Dalam konferensi pers bersama usai pertemuan, Presiden Prabowo menyampaikan apresiasi atas kunjungan PM Lawrence Wong beserta delegasi Singapura. Menurutnya, penyelenggaraan Leaders’ Retreat kembali menegaskan eratnya hubungan bilateral yang telah terjalin selama puluhan tahun antara Indonesia dan Singapura.

«”Terima kasih kepada Perdana Menteri Lawrence Wong atas kunjungan beliau bersama delegasi ke Indonesia untuk melaksanakan Leaders’ Retreat Indonesia–Singapura. Ini adalah retreat kedua bagi saya. Pertemuan ini sekali lagi menunjukkan hubungan yang khas dan istimewa antara Indonesia dan Singapura,” ujar Presiden Prabowo.»

Presiden menegaskan, Indonesia dan Singapura memiliki kepentingan bersama dalam menjaga stabilitas, keamanan, serta kemakmuran kawasan Asia Tenggara. Karena itu, kedua negara berkomitmen untuk terus memperkuat kerja sama yang memberikan manfaat nyata bagi masyarakat di kedua negara.

BACA JUGA  Presiden Prabowo Tetapkan Harga Khusus BBM Rp15.000/Liter untuk Nelayan Kapal 30–200 GT, Perkuat Daya Saing Perikanan Nasional

«”Kita sepakat bahwa kepentingan kita harus sama-sama dijaga dan harus kita lakukan kerja sama terus-menerus untuk menguntungkan kedua belah pihak,” katanya.»

Prabowo juga mengungkapkan bahwa pembahasan bersama PM Lawrence Wong berlangsung secara intensif, terbuka, produktif, dan penuh semangat persahabatan. Kedua pemimpin sepakat menyelesaikan setiap perbedaan pandangan melalui dialog yang konstruktif dan saling menghormati.

«”Kita tadi telah melakukan pertemuan intensif dan sangat produktif dari hati ke hati, terbuka, dan berorientasi ke depan. Kita sepakat bahwa jika ada salah paham atau salah persepsi, kita akan menyelesaikannya sebagai sahabat secara terbuka,” tutur Prabowo.»

Dalam pertemuan tersebut, sektor ekonomi menjadi salah satu fokus utama pembahasan. Presiden mengungkapkan bahwa Indonesia telah menunjuk BPI Danantara untuk mengimplementasikan perdagangan listrik lintas batas sebagai bagian dari penguatan kolaborasi energi antara Indonesia dan Singapura.

Selain itu, kedua negara juga memperkuat kerja sama di bidang ekonomi digital, keamanan siber, ketahanan pangan, penguatan rantai pasok, hingga implementasi perjanjian kerja sama pertahanan.

BACA JUGA  Wamendagri Wiyagus: PAKU Integritas Tak Hanya Soal Urusan Hukum, tapi Juga Pelayanan Publik

«”Di bidang energi, ekonomi digital, ekosistem digital, dan keamanan siber, kita telah mencapai sejumlah kemajuan yang cukup konkret.

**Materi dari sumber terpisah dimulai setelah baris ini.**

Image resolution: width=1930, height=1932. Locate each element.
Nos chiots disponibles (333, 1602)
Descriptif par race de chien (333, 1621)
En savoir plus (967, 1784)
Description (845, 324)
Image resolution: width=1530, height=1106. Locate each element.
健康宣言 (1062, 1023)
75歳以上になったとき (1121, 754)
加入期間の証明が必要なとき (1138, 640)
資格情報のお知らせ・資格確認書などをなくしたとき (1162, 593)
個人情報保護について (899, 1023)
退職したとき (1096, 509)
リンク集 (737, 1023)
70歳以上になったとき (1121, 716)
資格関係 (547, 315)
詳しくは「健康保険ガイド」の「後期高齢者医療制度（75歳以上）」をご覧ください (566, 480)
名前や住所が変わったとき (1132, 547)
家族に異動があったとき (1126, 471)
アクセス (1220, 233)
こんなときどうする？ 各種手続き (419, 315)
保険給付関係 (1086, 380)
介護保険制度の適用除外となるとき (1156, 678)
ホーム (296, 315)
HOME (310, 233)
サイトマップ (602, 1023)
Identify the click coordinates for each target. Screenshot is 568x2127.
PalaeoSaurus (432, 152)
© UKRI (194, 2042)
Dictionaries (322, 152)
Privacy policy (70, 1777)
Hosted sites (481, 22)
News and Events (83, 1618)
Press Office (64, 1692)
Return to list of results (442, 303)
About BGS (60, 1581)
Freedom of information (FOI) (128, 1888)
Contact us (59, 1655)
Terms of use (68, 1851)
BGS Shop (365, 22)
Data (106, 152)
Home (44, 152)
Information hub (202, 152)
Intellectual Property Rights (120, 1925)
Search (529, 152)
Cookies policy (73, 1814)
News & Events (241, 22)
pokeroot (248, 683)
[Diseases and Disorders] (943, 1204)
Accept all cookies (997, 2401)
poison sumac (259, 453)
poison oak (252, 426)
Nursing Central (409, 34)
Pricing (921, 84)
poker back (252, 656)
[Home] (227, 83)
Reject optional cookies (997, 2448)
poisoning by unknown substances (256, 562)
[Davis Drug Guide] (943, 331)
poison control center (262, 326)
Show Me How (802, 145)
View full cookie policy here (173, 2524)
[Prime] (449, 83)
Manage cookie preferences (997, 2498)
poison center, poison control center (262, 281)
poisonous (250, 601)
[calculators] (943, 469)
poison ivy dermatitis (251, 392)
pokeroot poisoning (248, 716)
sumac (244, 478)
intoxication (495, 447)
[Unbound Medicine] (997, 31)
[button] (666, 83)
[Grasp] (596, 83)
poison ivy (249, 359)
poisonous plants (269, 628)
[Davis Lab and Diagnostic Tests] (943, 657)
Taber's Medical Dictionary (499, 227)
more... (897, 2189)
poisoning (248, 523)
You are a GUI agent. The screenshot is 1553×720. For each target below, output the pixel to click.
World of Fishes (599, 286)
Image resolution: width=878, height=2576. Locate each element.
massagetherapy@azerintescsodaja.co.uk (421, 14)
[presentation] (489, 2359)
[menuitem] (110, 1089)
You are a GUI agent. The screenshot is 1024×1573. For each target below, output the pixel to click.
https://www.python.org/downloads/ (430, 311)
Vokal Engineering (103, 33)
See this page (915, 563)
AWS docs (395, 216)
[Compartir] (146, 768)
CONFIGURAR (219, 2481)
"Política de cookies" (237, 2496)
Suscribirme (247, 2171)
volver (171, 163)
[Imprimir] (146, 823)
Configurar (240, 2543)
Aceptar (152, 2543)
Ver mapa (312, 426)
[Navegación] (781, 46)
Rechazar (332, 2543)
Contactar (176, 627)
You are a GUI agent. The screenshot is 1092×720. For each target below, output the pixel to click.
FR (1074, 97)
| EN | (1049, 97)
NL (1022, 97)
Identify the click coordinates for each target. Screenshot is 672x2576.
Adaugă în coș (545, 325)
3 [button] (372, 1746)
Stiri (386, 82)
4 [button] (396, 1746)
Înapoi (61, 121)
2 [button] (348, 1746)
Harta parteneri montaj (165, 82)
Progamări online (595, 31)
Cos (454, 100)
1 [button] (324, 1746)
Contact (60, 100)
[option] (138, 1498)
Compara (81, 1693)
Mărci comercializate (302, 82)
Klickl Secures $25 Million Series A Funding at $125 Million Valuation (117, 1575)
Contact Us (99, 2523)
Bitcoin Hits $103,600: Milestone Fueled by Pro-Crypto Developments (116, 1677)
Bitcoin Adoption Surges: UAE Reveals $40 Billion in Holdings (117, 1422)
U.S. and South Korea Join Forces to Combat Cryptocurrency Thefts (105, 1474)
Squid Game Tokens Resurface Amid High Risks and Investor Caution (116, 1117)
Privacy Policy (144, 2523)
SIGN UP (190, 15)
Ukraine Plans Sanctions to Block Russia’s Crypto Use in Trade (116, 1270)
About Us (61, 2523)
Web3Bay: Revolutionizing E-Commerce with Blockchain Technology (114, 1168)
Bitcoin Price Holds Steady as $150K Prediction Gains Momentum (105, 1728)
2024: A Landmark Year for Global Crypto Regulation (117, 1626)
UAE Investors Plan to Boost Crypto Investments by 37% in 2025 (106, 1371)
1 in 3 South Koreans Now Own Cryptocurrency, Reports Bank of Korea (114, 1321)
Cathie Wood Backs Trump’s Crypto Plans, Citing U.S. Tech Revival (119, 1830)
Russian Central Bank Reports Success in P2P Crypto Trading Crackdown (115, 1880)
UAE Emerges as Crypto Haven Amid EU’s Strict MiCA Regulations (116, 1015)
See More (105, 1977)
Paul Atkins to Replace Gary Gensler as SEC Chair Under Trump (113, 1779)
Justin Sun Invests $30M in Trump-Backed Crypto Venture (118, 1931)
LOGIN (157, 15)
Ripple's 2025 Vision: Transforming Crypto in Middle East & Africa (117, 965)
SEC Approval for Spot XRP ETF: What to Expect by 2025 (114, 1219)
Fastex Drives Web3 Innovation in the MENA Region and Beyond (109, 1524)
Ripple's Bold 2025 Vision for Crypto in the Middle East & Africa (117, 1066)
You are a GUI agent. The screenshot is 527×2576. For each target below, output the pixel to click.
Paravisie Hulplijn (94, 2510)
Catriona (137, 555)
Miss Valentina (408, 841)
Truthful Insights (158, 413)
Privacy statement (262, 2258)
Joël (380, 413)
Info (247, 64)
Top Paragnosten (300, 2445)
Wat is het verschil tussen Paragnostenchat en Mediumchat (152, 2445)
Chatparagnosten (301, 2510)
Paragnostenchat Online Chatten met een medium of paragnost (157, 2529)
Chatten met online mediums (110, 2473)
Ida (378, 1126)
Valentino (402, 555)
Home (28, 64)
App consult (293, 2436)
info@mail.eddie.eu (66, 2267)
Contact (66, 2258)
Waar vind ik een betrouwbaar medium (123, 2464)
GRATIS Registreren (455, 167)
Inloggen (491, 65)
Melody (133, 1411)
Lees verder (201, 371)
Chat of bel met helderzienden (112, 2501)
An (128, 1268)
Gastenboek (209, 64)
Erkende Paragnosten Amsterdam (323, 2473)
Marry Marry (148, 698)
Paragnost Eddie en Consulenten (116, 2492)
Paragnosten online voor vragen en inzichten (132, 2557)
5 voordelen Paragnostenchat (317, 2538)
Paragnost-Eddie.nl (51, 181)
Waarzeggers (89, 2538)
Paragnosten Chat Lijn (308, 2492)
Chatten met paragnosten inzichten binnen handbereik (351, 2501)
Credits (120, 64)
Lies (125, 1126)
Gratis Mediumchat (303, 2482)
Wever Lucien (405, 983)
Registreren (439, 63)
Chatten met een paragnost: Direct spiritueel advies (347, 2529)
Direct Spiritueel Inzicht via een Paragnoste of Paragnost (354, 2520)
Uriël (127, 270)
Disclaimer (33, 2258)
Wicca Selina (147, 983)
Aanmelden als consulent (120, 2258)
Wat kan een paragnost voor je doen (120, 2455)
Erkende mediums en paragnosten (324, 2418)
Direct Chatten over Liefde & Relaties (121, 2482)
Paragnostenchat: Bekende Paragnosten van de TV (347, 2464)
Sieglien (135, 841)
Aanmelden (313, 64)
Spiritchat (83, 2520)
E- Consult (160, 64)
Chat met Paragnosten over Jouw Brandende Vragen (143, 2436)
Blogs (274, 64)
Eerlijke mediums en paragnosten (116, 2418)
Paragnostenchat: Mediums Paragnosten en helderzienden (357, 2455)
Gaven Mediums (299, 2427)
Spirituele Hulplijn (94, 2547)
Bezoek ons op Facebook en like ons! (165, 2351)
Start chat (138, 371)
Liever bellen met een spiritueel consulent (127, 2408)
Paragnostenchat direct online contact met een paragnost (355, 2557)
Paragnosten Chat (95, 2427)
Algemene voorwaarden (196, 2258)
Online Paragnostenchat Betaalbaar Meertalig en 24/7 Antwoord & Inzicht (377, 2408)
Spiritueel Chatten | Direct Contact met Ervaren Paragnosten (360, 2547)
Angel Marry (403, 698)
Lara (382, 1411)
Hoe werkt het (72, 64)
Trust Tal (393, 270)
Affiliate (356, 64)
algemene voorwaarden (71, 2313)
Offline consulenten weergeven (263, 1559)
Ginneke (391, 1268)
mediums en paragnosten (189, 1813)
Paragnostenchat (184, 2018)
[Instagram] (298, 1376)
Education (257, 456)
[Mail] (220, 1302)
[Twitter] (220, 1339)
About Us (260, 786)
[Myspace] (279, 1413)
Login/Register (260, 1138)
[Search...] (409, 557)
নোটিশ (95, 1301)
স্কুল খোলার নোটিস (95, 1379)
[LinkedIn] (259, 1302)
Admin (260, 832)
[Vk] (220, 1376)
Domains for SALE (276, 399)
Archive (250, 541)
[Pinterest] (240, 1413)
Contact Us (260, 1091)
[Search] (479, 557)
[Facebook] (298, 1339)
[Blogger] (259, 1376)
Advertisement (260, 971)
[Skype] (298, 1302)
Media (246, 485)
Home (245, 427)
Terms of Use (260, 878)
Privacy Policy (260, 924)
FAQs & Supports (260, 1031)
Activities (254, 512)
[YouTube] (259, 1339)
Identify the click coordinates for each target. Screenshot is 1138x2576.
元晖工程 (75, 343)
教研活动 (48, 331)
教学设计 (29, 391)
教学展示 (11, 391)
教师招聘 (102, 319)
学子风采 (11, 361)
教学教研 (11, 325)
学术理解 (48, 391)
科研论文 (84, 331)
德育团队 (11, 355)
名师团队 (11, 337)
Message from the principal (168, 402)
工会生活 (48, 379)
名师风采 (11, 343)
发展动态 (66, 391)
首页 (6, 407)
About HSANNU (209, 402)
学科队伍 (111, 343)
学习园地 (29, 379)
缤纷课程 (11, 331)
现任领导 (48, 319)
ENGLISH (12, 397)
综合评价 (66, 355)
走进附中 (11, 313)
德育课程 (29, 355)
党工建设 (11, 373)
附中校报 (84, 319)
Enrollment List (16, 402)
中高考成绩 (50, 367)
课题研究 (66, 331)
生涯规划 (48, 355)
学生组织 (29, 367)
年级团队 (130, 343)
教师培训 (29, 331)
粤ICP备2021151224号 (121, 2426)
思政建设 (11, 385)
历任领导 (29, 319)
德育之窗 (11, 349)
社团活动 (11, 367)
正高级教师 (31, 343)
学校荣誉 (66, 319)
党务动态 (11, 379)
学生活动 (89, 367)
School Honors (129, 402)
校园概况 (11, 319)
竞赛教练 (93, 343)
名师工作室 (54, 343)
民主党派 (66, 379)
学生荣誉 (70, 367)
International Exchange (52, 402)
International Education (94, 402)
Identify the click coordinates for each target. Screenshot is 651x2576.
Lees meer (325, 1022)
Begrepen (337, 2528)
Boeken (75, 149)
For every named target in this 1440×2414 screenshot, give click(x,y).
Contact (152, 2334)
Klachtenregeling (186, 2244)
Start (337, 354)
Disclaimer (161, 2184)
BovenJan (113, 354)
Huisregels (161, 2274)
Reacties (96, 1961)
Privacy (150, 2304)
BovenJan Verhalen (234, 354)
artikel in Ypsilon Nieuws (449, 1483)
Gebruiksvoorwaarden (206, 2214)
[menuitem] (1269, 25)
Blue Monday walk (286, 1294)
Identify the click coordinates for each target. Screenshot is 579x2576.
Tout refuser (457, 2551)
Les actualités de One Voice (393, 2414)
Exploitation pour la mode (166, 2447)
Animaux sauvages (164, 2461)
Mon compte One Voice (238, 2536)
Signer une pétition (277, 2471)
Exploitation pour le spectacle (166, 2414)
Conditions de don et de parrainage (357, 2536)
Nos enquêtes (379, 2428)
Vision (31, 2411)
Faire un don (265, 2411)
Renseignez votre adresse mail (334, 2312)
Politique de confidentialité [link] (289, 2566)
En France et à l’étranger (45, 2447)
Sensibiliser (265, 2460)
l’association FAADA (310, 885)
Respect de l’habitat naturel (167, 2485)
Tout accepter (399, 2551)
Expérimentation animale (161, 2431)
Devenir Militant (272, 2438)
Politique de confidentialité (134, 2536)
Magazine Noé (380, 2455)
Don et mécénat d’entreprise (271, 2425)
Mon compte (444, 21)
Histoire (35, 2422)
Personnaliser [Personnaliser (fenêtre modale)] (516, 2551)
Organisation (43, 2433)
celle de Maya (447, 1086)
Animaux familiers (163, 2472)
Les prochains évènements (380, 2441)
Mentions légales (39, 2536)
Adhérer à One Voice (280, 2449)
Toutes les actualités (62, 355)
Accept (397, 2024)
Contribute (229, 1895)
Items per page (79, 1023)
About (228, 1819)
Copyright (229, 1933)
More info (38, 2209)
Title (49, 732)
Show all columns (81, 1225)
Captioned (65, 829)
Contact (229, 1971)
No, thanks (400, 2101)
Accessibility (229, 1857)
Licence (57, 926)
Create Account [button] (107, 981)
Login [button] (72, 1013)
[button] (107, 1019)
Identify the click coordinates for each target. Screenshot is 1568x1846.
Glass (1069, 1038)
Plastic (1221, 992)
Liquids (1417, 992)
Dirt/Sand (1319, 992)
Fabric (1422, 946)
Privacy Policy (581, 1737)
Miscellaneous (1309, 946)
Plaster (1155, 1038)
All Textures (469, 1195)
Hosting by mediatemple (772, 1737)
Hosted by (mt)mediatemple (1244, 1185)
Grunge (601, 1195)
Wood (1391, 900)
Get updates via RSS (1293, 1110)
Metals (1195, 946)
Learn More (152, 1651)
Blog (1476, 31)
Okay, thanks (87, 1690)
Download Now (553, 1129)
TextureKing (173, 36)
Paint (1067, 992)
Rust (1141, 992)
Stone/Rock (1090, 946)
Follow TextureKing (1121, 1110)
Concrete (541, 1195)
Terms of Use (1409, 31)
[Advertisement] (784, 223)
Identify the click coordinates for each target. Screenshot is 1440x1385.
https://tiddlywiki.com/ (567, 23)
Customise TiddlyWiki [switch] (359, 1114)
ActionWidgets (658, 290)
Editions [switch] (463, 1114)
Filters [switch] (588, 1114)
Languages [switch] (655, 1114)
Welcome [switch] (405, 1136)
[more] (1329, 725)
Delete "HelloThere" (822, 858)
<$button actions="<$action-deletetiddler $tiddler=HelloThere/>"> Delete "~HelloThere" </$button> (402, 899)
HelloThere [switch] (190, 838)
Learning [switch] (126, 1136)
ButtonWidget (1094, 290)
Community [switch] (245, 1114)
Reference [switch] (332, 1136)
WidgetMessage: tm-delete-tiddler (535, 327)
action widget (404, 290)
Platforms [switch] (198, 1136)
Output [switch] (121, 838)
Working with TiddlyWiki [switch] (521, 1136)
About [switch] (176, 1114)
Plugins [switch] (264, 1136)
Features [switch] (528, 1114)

Kita juga bersepakat untuk terus berkolaborasi di bidang pangan, rantai pasok, serta mengimplementasikan perjanjian kerja sama pertahanan yang telah disepakati,” jelas Presiden.»

Tidak hanya berfokus pada hubungan antarpemerintah, Presiden Prabowo menekankan pentingnya memperkuat hubungan antarmasyarakat sebagai fondasi kemitraan jangka panjang kedua negara. Menurutnya, peningkatan konektivitas, pariwisata, pendidikan, serta kolaborasi generasi muda menjadi aspek penting dalam mempererat hubungan Indonesia dan Singapura.

«”Kemitraan yang kuat dibangun atas dasar kepercayaan, tidak hanya antara pemerintah, tetapi juga di antara rakyat kedua negara. Karena itu, konektivitas, pariwisata, pendidikan, dan kerja sama antargenerasi muda menjadi sangat penting,” tegasnya.»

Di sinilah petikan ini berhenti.